## Start EXERCISE INPUTS
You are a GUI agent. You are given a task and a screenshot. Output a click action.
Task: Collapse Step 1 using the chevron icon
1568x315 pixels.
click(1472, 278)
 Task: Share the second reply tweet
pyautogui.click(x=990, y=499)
## End EXERCISE INPUTS
## Start EXERCISE INPUTS
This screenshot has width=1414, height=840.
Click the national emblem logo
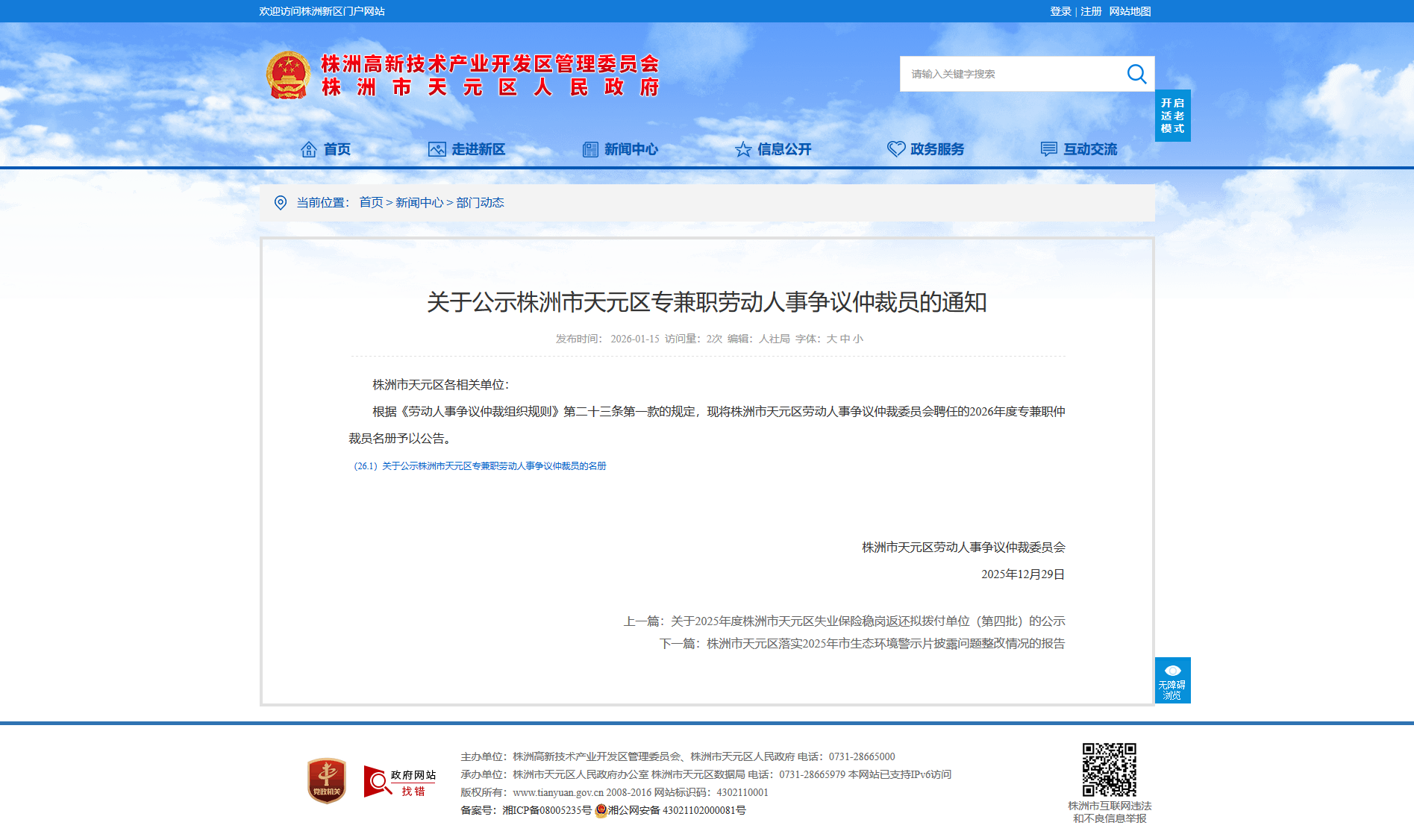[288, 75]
## End EXERCISE INPUTS
## Start EXERCISE INPUTS
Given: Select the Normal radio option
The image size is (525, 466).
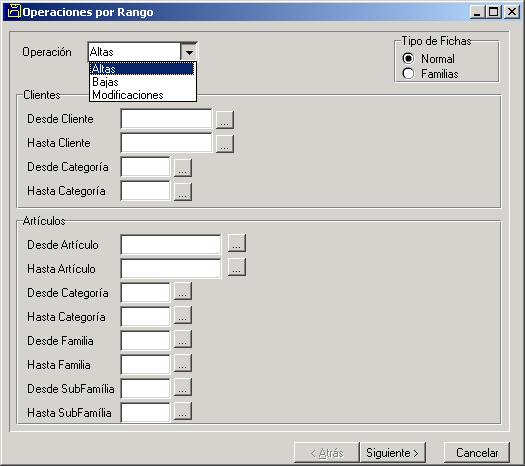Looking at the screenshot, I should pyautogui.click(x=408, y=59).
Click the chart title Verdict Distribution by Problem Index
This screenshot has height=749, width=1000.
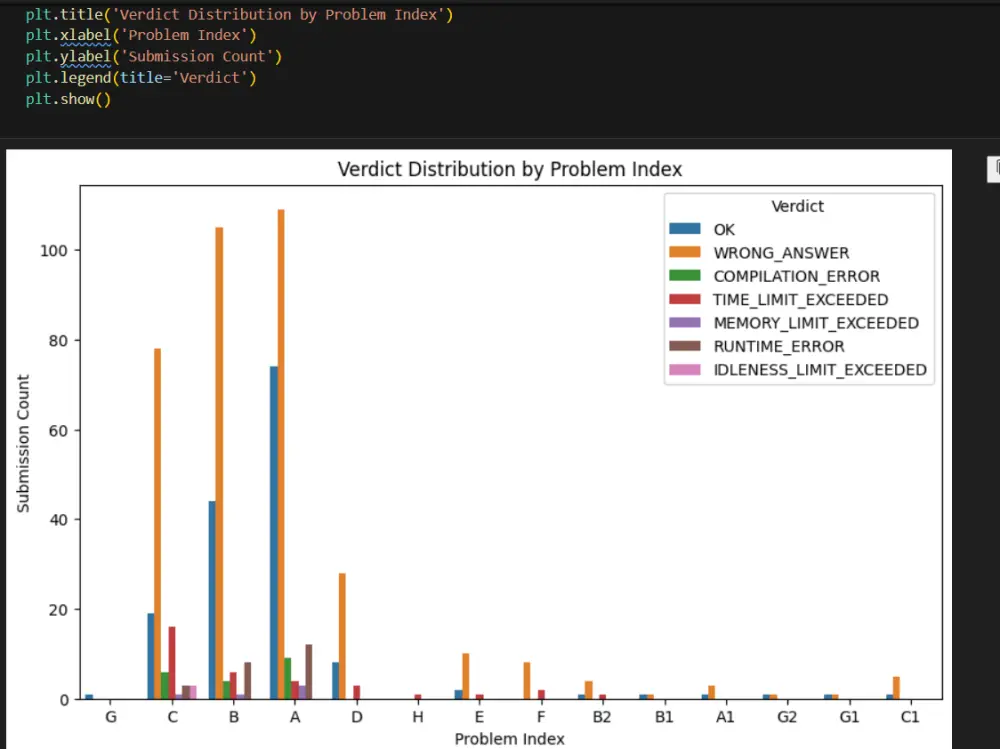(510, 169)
## End EXERCISE INPUTS
Copy the part of the material that opens with the line containing "You are a GUI" and closes with the line containing "pyautogui.click(x=990, y=499)", both of those lines included, reproducing every line verbatim.

You are a GUI agent. You are given a task and a screenshot. Output a click action.
Task: Collapse Step 1 using the chevron icon
1568x315 pixels.
click(1472, 278)
 Task: Share the second reply tweet
pyautogui.click(x=990, y=499)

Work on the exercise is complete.